Your job is to write out each record precisely as it stands.

- Opening Delimiter -

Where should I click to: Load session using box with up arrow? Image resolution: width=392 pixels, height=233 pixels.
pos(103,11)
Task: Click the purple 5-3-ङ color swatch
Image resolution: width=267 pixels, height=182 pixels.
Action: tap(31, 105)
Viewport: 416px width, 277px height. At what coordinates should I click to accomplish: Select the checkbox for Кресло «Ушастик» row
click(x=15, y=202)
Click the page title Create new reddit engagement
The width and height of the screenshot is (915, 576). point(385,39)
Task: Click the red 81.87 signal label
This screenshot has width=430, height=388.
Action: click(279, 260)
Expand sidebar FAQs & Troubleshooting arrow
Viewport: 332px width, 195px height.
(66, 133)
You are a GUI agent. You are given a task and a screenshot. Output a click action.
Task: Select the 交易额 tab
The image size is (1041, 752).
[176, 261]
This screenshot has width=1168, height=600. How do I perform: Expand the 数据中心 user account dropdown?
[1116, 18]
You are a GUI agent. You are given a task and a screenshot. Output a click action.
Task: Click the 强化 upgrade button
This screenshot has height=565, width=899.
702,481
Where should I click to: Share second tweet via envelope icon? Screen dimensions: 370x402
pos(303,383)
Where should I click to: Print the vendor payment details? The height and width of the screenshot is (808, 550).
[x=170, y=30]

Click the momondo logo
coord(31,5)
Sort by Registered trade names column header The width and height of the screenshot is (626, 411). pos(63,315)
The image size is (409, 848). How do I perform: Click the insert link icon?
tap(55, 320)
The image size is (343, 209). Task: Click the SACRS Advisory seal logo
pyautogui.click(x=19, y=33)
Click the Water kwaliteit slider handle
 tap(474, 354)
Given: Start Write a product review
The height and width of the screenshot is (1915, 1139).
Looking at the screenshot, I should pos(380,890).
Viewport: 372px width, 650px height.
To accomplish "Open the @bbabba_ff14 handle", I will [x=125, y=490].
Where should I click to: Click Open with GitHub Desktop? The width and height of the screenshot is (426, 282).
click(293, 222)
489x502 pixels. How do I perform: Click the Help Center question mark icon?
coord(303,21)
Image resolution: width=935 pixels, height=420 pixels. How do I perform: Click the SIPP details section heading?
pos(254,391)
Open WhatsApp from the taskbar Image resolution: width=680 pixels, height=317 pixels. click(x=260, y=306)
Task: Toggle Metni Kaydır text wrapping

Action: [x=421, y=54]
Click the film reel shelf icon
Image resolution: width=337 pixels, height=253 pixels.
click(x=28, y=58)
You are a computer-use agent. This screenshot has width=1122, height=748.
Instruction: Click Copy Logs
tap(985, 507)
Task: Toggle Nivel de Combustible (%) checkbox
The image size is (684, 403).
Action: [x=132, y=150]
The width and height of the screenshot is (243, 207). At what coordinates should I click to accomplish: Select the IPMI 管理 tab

- Closing Delimiter -

*ANSWER TO THE EXERCISE*
Where should I click to: Load session using box with up arrow? Image resolution: width=392 pixels, height=233 pixels.
pos(103,11)
Task: Click the purple 5-3-ङ color swatch
Image resolution: width=267 pixels, height=182 pixels.
Action: tap(31, 105)
Viewport: 416px width, 277px height. At what coordinates should I click to accomplish: Select the checkbox for Кресло «Ушастик» row
click(x=15, y=202)
Click the page title Create new reddit engagement
The width and height of the screenshot is (915, 576). point(385,39)
Task: Click the red 81.87 signal label
This screenshot has width=430, height=388.
Action: click(279, 260)
Expand sidebar FAQs & Troubleshooting arrow
Viewport: 332px width, 195px height.
(66, 133)
You are a GUI agent. You are given a task and a screenshot. Output a click action.
Task: Select the 交易额 tab
The image size is (1041, 752).
[176, 261]
This screenshot has width=1168, height=600. How do I perform: Expand the 数据中心 user account dropdown?
[1116, 18]
You are a GUI agent. You are given a task and a screenshot. Output a click action.
Task: Click the 强化 upgrade button
This screenshot has height=565, width=899.
702,481
Where should I click to: Share second tweet via envelope icon? Screen dimensions: 370x402
pos(303,383)
Where should I click to: Print the vendor payment details? The height and width of the screenshot is (808, 550).
[x=170, y=30]

Click the momondo logo
coord(31,5)
Sort by Registered trade names column header The width and height of the screenshot is (626, 411). pos(63,315)
The image size is (409, 848). How do I perform: Click the insert link icon?
tap(55, 320)
The image size is (343, 209). Task: Click the SACRS Advisory seal logo
pyautogui.click(x=19, y=33)
Click the Water kwaliteit slider handle
 tap(474, 354)
Given: Start Write a product review
The height and width of the screenshot is (1915, 1139).
Looking at the screenshot, I should pos(380,890).
Viewport: 372px width, 650px height.
To accomplish "Open the @bbabba_ff14 handle", I will [x=125, y=490].
Where should I click to: Click Open with GitHub Desktop? The width and height of the screenshot is (426, 282).
click(293, 222)
489x502 pixels. How do I perform: Click the Help Center question mark icon?
coord(303,21)
Image resolution: width=935 pixels, height=420 pixels. How do I perform: Click the SIPP details section heading?
pos(254,391)
Open WhatsApp from the taskbar Image resolution: width=680 pixels, height=317 pixels. click(x=260, y=306)
Task: Toggle Metni Kaydır text wrapping

Action: [x=421, y=54]
Click the film reel shelf icon
Image resolution: width=337 pixels, height=253 pixels.
click(x=28, y=58)
You are a computer-use agent. This screenshot has width=1122, height=748.
Instruction: Click Copy Logs
tap(985, 507)
Task: Toggle Nivel de Combustible (%) checkbox
The image size is (684, 403).
Action: [x=132, y=150]
The width and height of the screenshot is (243, 207). At what coordinates should I click to accomplish: Select the IPMI 管理 tab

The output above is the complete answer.